A Taranto, sulla nostra cara città, gravano sempre i fumi del siderurgico, che si addensano invece che dipanarsi. Facciamo davvero fatica a conservare la speranza quando aumenta senza soluzione di continuità il numero dei lavoratori senza stipendio a fronte di condizioni sempre meno stringenti a contenimento delle emissioni rivenienti dalla produzione. Tutto questo grava come un macigno su una città che, se pure ferita, non rinuncia a immaginare e a lavorare per un futuro diverso.

Il mio invito alla fine e al principio di ogni anno è a alla speranza. Ad una speranza reale.

La speranza, dice ancora Francesco: «È una virtù che non delude mai: se tu speri, mai sarai deluso», è una virtù concreta, «di tutti i giorni perché è un incontro. E ogni volta che incontriamo Gesù nell’Eucaristia, nella preghiera, nel Vangelo, nei poveri, nella vita comunitaria, ogni volta diamo un passo in più verso questo incontro definitivo» (Omelia, 23 ottobre 2018). «La speranza ha bisogno di pazienza», proprio come bisogna averne per veder crescere il grano di senape. È «la pazienza di sapere che noi seminiamo, ma è Dio a dare la crescita» (Omelia, 29 ottobre 2019). La speranza non è passivo ottimismo ma, al contrario, «è combattiva, con la tenacia di chi va verso una meta sicura» (Angelus, 6 settembre 2015).

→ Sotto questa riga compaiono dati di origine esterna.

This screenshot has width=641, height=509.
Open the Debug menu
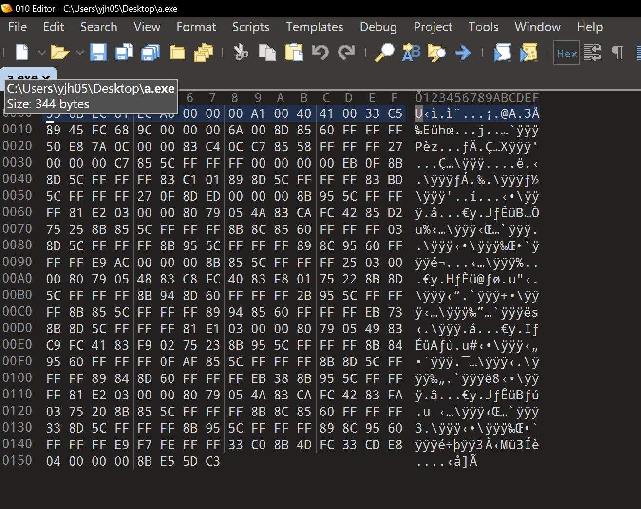(378, 27)
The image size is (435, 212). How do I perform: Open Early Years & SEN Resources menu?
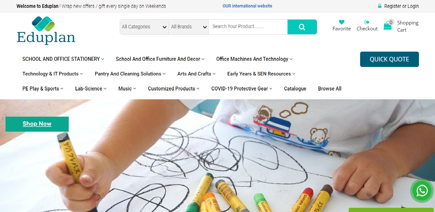[261, 74]
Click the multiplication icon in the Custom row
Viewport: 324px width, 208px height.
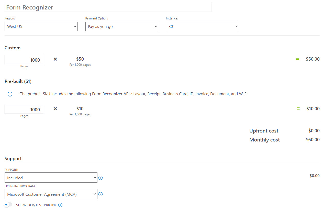point(55,59)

Lo so benissimo amici miei, l’ho detto più e più volte, i tempi sono difficili ma la nostra fede deve farci balzare in avanti, per essere costruttori di pace e annunciatori di speranza. Se la paura e lo scoraggiamento ci paralizzano, la luce del Cristo apparso in mezzo a noi ci spinge in avanti. Molto semplicemente non vi faccio un augurio ma un invito, quello che è risuonato in tutto il tempo di avvento nei bellissimi Vangeli dell’infanzia e che è spesso il primo accenno dopo il sorriso del Signore: Non abbiate paura, non temete!